# PROBLEM REQUIREMENTS:
How many lines within the records include the word "agent"? Only that number should be given.

[Opening TASK INPUTS section]

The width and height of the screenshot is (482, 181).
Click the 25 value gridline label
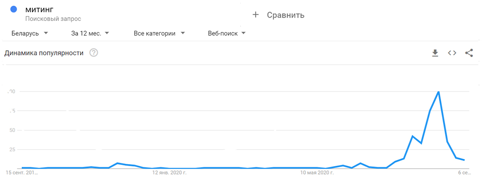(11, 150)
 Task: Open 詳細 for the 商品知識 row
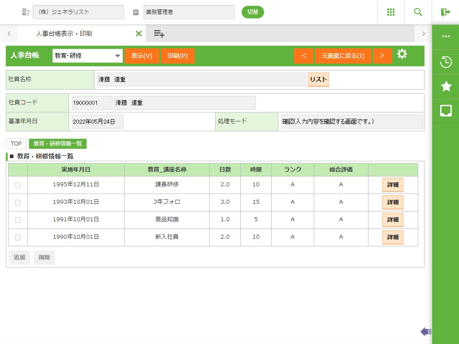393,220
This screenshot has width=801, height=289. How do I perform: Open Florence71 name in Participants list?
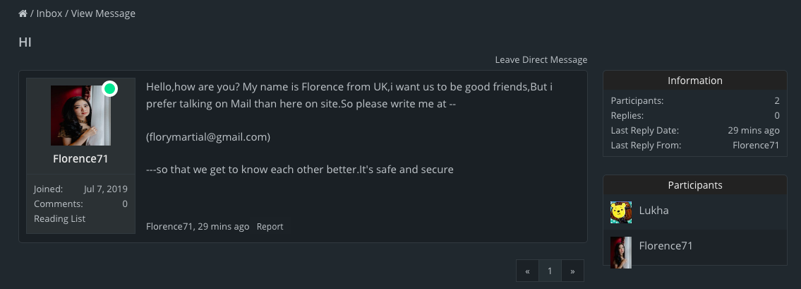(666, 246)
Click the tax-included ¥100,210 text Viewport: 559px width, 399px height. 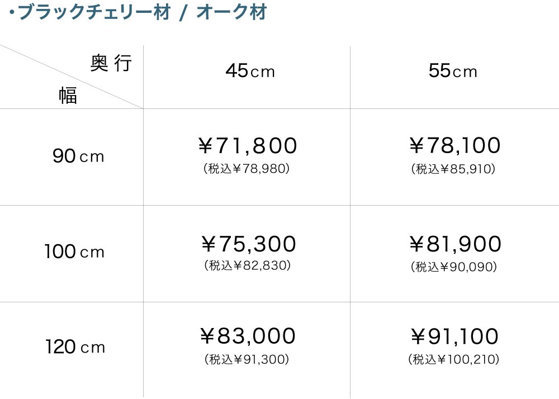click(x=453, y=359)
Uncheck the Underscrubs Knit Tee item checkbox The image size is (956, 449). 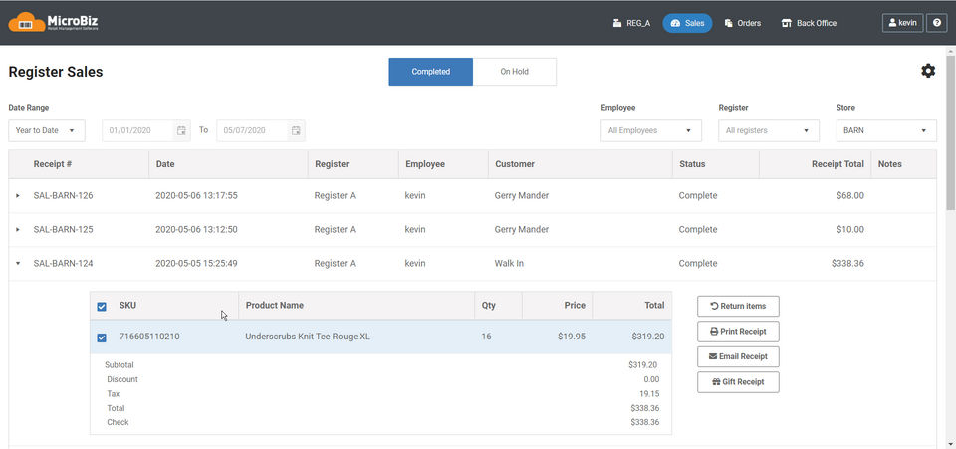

[Closing TASK INPUTS section]
[Opening TASK INPUTS section]

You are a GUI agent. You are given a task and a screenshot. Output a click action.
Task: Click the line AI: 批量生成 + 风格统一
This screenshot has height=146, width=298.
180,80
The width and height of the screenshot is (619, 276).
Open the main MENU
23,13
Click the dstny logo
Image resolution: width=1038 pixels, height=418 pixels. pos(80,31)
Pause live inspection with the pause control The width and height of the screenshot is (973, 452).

[Closing TASK INPUTS section]
[Opening TASK INPUTS section]

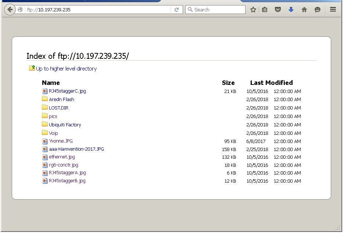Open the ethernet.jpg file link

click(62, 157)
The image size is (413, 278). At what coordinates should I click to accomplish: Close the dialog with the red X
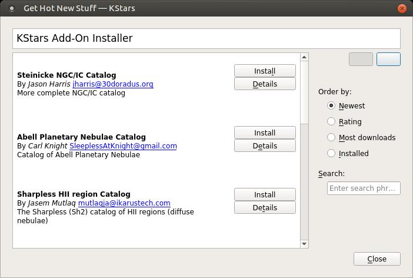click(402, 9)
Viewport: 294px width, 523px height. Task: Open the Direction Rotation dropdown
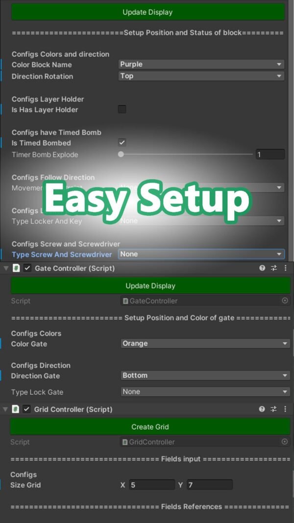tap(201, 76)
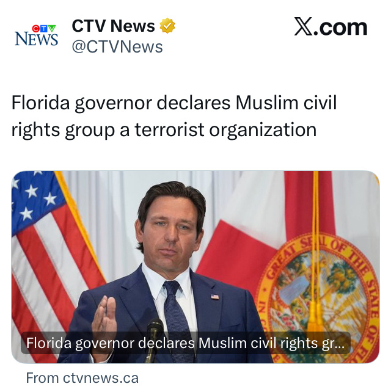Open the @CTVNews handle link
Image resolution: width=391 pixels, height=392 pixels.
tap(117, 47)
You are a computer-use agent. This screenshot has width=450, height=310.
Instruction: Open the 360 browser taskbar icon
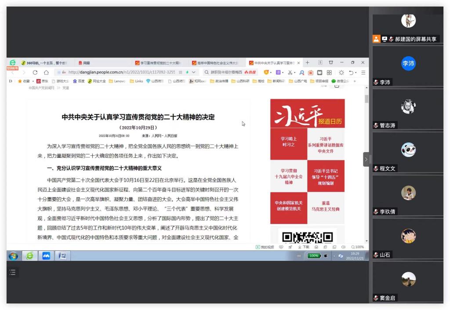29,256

[Closing TASK INPUTS section]

# EXPECTED ANSWER:
2